The key may be in understanding industries whose work, like hospital medicine, naturally involves complex and unforeseen errors. In these environments, trial-and-error is not an available strategy for improvement: every trial is the consequence of a unique set of complications (think ER caseloads with a variety of socioeconomic backgrounds and comorbidities); and each error can propagate rapidly in equally complicated ways (think the Deepwater Horizon oil spill). Ironically, these are the same reasons why ostensible solutions are difficult to adopt – in practice, they involve a high level of uncertainty for which evidence provides no comfort.

Social science has helped uncover how health care overcomes this uncertainty. The classic 1966 study Medical Innovation -- one of the first formal social network analyses -- tracked the curiously swift diffusion of doctors’ prescriptions for the antibiotic “wonderdrug” tetracycline in four Illinois cities. Researchers catalogued the extensive interpersonal connections between doctors in the study and found that the spread of tetracycline adoption closely tracked with the doctors’ professional relationships. More than clinical trials and carefully constructed guidelines, informal conversations proved irreplaceable as a tool for teaching and convincing doctors to adopt.

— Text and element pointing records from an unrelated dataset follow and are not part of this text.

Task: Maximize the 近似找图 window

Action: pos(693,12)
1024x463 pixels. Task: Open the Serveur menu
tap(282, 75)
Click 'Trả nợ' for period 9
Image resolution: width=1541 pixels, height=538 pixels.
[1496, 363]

In his description of the study, sociologist Everett Rogers wrote that “subjective evaluations of the new drug, based on the personal experiences of a doctor’s peers, were key…when an office partner said to a colleague: ‘Look, doctor, I prescribe [tetracycline] for my patients, and it cures them more effectively than other antibiotics,’ that kind of message had an effect.” As conversations with early adopters proliferated through the social networks, the risk involved in adopting the treatment steadily lessened. In this way, the “meaning of the new drug was socially constructed.”

The model for delivery innovation, then, was not simply objective research or guidelines; it was doctors themselves.

The tetracycline study is part of an exploding body of literature which finds that health care, by nature, seems to be susceptible to the vicissitudes of its social environment. A 2003 study through the Brookings Institution reviewed claims data from Florida cardiologists and found that their tendency to order costly and risky operations (like bypass surgery or angioplasty) over non-invasive drug treatments was much less dependent on the patient than the practice style of that physician’s social network. Even on the patient side, a 2007 article in The New England Journal of Medicine garnered international attention for describing how obesity spread like a contagion over a community of 12,000 people over a period of 32 years. At some point, we are all practicing socialized medicine; that is, medicine embedded in social networks, personal anecdotes, and local values.

In adopting a culture of excellence, the best hospitals have harnessed this social mode of learning to both align incentives for its staff and reduce the uncertainty of adopting quality improvements. Formally, academicians have termed this organizational strategy “collective mindfulness” – a mental framework of operation that relies on flexible responses within team-based settings. Informally, we might call it something else: friendship and trust.

Ultimately, research analyses are just crude ways of expressing what we already know: that although medicine is a science, health care is still a deeply human, and thus deeply imperfect, endeavor. And even the most powerful solutions are nothing if they can’t be anchored to the particular circumstances of time and place. If innovations in health care delivery are to work, they must rely on the very things that make them imperfect.